## Task item
The records below are split into lines. How many of those lines contain the string "computer"? Reply with the number only.
═══ Task data ═══
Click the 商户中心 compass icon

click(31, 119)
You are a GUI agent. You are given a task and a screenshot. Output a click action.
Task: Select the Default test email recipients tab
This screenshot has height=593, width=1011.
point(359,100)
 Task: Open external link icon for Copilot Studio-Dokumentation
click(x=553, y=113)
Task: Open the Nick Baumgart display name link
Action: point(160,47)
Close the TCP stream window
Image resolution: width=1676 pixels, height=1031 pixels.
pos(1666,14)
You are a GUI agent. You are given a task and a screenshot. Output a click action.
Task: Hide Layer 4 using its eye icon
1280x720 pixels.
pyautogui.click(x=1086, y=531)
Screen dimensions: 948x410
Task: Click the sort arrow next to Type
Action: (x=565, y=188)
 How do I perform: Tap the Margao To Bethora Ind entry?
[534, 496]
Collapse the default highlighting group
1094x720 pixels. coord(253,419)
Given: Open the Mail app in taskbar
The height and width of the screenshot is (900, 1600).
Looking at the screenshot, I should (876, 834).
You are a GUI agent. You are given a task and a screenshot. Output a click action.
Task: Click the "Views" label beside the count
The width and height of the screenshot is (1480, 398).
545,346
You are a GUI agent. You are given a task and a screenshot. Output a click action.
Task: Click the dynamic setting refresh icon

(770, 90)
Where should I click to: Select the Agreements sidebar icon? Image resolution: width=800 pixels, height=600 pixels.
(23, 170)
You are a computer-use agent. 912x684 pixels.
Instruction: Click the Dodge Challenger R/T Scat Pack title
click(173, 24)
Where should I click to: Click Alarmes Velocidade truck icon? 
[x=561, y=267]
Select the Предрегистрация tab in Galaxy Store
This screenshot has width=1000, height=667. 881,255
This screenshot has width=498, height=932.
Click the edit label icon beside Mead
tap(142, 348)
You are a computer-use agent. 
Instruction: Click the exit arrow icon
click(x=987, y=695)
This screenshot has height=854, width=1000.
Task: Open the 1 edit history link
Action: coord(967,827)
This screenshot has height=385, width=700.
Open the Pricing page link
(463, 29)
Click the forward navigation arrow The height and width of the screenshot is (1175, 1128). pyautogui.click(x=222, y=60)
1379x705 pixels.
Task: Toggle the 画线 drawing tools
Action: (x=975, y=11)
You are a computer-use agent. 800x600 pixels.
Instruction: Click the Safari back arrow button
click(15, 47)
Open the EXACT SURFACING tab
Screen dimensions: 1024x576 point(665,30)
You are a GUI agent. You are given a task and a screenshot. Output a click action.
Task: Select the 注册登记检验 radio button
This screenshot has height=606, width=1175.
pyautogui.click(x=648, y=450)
═══
## Solution for this task
3